SMRT still burdened with bleak bus business
Operating profits were dragged down by 157%.
According to Maybank Kim Eng, 1HFY3/13 results, dividend cut in line with our forecasts. SMRT reported 1HFY3/13 NPAT of SGD69.8m, which came in at 50% of ours and consensus’ full-year estimates.
Here's more from Maybank Kim Eng:
In our July 2012 land transport sector note “No light at the end of SMRT’s tunnel yet”, we had cut our FY3/13 dividend forecast by 10% due to impinged cashflow.
This projection was seemingly validated as SMRT cut its interim dividend by 14% from SG1.75cts/sh to SG1.50cts/sh on the premise of prudence - management guided that FY3/13 will remain challenging on cost pressures and lack of fare adjustments until 2013.
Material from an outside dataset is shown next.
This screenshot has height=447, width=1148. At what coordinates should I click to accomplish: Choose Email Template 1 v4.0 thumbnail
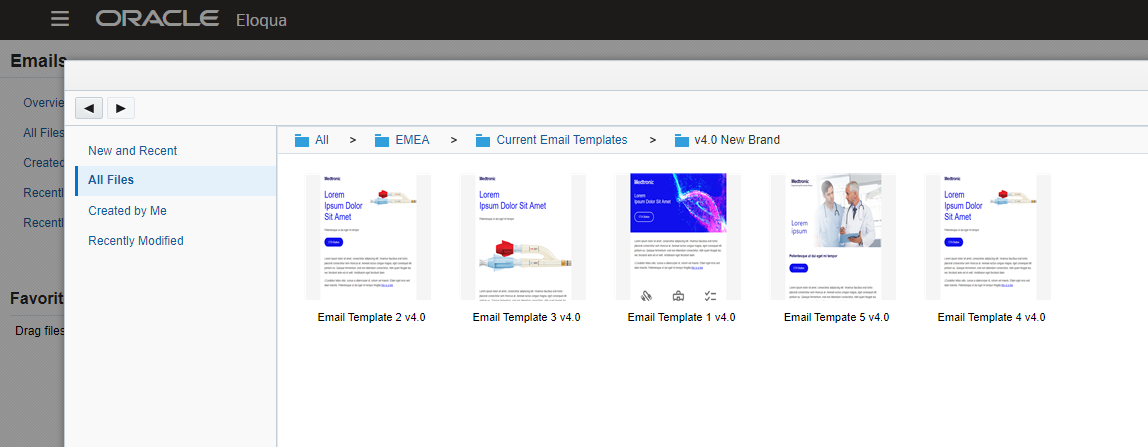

We maintain our SELL call, and roll forward our valuations based on FY3/14 PER.
Buses still weighing down transport portfolio. SMRT’s bus business continued its poor results, as operating profits were down SGD4mil (-157% YoY) on increased staff costs from salary revisions and higher depreciation and R&M costs associated with a larger fleet.
This was mitigated by operating profit growth YoY in the rail (+6.5%), taxi (+SGD1.2m) and commercial space rental (+7.4%) segments. Government help still not guaranteed.
Management shared that the company had applied to, and was awaiting a response from the LTA for asset replacement grants for funding part of the SGD900m asset renewal plan announced earlier.
In addition, grant amounts / formulas have yet to be nailed down for the sharing of bus shelter advertising revenues as part of the Bus Services Enhancement Programme (BSEP).